== Segment start ==

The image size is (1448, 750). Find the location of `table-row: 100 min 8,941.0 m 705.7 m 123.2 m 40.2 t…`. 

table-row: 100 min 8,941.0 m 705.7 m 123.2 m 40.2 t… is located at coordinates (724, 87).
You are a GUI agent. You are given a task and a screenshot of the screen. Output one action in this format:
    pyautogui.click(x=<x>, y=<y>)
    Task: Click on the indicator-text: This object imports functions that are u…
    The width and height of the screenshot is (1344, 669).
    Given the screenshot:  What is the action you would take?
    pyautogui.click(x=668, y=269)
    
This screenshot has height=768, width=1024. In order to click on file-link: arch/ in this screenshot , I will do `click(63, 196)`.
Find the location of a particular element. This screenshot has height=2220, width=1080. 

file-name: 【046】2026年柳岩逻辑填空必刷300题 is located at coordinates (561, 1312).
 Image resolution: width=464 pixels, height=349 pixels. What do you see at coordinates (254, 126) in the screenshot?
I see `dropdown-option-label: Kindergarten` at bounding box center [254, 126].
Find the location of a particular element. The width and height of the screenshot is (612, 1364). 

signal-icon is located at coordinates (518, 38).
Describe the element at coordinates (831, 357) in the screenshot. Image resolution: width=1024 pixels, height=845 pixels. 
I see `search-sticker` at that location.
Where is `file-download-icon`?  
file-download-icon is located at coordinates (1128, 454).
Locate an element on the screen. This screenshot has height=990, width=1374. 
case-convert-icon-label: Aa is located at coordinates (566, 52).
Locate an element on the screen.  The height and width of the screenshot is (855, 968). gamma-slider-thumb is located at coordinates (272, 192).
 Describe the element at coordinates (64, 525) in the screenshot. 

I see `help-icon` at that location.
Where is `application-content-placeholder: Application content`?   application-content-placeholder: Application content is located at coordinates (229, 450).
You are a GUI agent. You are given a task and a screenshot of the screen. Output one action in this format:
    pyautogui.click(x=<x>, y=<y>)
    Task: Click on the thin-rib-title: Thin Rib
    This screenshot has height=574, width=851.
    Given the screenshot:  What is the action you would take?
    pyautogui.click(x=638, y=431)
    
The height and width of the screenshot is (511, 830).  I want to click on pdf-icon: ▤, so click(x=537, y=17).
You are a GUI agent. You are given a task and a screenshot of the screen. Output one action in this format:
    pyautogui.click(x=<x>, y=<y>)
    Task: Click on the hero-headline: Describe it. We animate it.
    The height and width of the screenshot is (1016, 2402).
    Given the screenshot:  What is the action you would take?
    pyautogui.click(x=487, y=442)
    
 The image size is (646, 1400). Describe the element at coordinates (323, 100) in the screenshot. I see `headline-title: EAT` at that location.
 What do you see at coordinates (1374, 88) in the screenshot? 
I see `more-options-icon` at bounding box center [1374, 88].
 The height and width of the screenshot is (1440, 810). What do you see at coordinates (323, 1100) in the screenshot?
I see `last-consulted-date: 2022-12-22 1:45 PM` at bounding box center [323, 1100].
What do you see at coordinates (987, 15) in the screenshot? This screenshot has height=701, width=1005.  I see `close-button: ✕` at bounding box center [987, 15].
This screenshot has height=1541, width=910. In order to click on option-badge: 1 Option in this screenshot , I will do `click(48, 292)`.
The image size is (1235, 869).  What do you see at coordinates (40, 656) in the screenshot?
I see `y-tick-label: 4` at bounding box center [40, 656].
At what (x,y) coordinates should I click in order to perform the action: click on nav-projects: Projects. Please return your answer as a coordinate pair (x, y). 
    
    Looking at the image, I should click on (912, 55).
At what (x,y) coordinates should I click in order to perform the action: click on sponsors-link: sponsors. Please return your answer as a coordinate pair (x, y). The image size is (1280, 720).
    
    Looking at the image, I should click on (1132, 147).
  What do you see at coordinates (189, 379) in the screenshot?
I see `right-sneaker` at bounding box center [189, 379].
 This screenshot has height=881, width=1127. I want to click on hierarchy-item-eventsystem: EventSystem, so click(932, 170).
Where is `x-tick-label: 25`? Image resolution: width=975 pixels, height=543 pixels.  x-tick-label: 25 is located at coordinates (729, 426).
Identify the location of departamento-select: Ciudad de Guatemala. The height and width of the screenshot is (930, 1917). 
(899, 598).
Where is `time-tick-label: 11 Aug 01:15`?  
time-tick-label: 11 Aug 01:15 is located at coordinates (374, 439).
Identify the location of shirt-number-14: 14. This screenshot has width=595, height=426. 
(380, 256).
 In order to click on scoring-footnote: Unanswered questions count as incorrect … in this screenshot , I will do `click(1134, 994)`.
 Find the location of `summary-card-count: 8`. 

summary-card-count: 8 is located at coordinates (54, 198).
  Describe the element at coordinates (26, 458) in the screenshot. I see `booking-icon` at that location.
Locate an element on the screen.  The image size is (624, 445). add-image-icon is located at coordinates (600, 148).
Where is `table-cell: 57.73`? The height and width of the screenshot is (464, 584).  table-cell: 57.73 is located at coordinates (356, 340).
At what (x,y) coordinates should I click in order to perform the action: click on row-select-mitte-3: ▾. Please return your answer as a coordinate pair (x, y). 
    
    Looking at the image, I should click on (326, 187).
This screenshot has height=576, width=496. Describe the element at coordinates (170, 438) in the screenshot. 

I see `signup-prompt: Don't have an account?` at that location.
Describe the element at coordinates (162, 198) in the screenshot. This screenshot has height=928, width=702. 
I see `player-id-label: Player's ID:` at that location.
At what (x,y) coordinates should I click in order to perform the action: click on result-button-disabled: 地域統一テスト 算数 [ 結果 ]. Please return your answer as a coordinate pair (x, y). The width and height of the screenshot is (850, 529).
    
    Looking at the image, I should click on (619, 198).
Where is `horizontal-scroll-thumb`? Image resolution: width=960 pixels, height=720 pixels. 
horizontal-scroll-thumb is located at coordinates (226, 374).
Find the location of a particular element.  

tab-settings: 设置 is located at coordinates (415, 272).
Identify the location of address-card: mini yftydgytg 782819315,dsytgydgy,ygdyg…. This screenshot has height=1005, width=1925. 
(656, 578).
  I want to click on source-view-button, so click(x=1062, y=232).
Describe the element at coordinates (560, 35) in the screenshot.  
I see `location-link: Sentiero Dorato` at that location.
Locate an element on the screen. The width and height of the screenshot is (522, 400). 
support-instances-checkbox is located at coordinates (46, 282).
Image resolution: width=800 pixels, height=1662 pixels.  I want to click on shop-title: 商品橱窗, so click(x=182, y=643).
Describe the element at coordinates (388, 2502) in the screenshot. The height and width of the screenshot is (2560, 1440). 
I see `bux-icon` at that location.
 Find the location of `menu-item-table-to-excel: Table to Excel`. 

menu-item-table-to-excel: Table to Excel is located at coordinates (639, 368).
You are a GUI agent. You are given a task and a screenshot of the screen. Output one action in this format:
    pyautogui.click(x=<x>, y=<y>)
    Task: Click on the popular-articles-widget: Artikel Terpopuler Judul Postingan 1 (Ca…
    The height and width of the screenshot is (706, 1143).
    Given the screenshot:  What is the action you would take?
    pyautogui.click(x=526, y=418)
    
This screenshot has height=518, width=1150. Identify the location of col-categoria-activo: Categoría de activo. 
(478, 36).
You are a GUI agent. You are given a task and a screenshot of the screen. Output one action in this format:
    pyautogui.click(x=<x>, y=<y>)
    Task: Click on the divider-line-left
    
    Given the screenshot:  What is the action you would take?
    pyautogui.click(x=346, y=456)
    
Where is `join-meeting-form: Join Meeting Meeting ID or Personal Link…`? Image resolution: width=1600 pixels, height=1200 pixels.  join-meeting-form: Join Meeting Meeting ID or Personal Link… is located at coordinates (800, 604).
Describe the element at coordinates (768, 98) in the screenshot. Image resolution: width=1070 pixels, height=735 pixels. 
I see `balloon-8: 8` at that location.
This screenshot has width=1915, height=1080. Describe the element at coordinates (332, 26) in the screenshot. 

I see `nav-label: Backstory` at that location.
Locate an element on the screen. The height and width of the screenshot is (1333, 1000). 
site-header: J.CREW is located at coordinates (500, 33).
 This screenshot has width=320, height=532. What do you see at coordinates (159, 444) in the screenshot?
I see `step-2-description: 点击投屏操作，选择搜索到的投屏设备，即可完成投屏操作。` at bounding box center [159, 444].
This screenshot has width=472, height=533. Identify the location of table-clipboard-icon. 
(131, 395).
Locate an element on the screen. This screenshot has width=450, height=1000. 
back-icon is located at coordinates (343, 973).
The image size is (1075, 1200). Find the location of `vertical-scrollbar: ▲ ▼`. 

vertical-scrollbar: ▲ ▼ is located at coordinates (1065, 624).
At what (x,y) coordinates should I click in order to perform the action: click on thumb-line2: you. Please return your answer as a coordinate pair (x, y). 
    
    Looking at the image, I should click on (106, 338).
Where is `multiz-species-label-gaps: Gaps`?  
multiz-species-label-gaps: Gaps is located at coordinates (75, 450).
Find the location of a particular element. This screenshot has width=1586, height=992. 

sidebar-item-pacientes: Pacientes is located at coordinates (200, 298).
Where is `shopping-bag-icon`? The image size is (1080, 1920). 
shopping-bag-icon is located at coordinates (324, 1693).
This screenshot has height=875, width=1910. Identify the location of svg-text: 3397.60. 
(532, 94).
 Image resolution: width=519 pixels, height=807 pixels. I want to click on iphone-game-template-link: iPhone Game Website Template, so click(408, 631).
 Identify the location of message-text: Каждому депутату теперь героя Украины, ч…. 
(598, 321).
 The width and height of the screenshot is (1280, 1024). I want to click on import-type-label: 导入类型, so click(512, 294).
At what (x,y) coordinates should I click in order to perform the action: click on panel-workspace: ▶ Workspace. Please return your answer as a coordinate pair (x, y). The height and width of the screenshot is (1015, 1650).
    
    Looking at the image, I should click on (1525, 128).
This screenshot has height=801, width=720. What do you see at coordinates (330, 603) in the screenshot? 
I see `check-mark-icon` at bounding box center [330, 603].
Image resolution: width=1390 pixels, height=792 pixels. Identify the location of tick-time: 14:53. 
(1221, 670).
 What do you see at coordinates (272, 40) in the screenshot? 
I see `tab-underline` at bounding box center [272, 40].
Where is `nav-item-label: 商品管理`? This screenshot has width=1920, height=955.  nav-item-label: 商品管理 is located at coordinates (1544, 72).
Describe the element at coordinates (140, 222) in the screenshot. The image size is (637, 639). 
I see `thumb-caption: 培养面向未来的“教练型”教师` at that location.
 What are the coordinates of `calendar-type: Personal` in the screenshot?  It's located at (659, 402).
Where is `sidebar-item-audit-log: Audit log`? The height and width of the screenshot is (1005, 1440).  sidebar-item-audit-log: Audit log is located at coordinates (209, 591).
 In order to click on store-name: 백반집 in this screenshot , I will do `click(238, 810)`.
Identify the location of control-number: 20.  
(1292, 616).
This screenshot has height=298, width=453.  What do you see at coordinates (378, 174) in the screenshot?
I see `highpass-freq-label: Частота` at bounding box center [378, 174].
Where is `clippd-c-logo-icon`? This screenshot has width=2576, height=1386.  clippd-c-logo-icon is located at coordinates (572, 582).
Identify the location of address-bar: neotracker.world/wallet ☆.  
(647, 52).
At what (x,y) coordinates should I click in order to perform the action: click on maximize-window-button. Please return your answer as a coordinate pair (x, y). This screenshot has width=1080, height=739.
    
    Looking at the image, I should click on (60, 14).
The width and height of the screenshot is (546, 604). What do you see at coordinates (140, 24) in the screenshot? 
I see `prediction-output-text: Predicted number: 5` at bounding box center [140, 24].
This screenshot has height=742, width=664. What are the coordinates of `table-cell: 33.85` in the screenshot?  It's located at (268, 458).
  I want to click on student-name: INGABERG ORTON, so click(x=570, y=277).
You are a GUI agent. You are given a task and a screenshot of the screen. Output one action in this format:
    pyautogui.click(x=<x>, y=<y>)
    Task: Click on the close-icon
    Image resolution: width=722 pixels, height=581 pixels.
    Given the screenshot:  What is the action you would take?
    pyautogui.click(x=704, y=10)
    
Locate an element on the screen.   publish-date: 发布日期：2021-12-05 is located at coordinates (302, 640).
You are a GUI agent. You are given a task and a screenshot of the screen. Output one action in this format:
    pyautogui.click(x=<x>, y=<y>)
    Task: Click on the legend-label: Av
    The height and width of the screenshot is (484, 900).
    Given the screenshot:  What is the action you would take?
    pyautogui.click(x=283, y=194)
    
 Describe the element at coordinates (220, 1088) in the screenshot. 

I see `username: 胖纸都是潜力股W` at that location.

== Segment end ==

**Work item**.
Copy out the stretch from the first line of the items through the line containing "coordinates (724, 87).", character for character.

**Solution to the exercise**.
The image size is (1448, 750). Find the location of `table-row: 100 min 8,941.0 m 705.7 m 123.2 m 40.2 t…`. 

table-row: 100 min 8,941.0 m 705.7 m 123.2 m 40.2 t… is located at coordinates (724, 87).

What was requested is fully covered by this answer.